* Stored rows
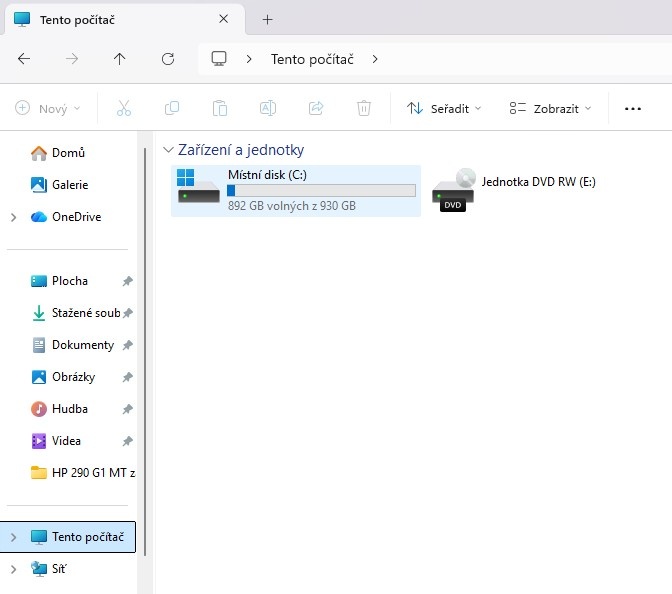Image resolution: width=672 pixels, height=594 pixels.
Task: Click the Cut scissors icon
Action: [x=124, y=108]
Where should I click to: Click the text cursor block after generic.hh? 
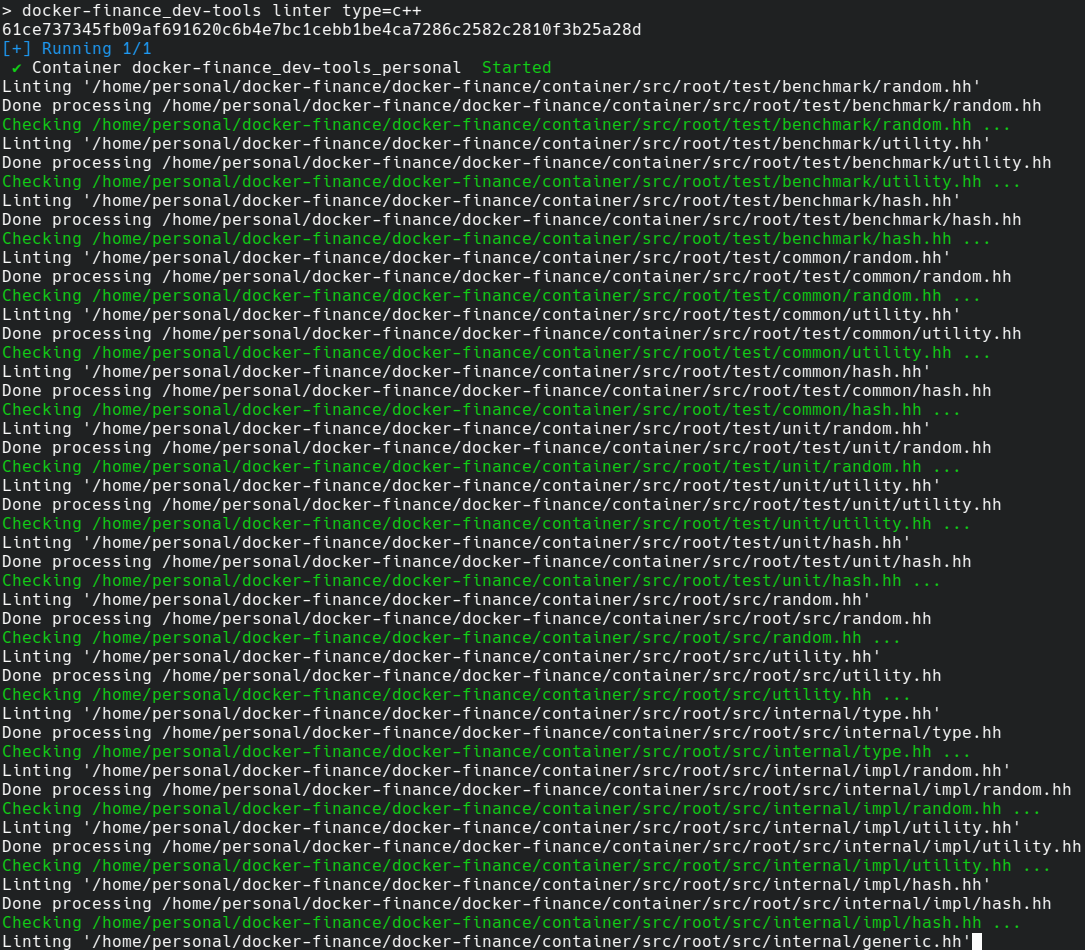coord(977,941)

* Problem
Reproduce the items above with "cursor" replaced by "caret" and nothing else changed, leaving out the pictures.

* Finished answer
Image resolution: width=672 pixels, height=594 pixels.
Task: Click the Cut scissors icon
Action: [x=124, y=108]
Where should I click to: Click the text caret block after generic.hh? 
coord(977,941)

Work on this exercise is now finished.